Word and element locating data:
┌────────
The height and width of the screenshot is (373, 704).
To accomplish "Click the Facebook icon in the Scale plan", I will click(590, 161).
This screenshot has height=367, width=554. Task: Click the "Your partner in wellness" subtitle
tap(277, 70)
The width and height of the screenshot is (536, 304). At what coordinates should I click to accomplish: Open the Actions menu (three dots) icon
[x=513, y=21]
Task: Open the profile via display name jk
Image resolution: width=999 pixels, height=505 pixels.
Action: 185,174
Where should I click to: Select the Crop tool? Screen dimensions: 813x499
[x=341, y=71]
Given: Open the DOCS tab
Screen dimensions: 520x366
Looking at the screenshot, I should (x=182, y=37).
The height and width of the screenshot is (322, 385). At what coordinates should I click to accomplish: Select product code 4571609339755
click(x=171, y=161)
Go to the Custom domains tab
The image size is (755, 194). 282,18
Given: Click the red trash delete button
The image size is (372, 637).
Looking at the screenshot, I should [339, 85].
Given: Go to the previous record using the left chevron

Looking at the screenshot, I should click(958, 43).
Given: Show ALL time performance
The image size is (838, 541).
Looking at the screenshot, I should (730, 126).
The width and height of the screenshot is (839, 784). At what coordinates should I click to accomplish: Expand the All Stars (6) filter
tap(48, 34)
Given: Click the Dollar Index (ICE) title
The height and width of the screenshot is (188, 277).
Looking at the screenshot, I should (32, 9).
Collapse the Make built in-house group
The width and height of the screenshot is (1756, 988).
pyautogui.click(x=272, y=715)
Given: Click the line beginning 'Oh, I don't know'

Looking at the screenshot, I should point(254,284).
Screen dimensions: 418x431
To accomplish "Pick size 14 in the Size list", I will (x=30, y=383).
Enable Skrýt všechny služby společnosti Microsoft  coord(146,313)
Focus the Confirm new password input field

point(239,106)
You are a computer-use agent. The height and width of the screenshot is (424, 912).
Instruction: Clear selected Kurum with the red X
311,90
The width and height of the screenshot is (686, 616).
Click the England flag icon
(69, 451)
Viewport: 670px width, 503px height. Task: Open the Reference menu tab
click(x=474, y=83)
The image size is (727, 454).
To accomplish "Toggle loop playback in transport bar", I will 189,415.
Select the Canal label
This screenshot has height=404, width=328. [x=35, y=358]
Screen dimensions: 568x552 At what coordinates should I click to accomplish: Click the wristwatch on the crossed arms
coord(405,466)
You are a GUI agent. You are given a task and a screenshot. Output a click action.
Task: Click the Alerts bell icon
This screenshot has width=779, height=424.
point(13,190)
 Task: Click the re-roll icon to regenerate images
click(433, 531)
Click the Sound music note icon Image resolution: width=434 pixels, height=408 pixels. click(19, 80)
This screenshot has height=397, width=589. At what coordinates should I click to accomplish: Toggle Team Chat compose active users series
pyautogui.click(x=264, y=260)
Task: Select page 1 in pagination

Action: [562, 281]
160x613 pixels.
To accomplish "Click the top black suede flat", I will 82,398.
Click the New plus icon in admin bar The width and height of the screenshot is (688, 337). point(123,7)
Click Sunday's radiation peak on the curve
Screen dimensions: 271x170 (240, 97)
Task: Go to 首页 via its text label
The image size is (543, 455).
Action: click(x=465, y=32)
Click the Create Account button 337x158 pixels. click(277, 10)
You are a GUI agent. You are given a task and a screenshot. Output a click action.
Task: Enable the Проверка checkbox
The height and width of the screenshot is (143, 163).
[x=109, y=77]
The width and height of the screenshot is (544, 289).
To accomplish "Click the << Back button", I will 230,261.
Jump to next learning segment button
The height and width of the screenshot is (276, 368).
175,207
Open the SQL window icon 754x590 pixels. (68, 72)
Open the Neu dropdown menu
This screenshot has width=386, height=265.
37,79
└────────
What this task involves: Identify every line above that contains the word "Toggle", matching case exactly, and copy each of those lines.

In response:
To accomplish "Toggle loop playback in transport bar", I will 189,415.
This screenshot has height=397, width=589. At what coordinates should I click to accomplish: Toggle Team Chat compose active users series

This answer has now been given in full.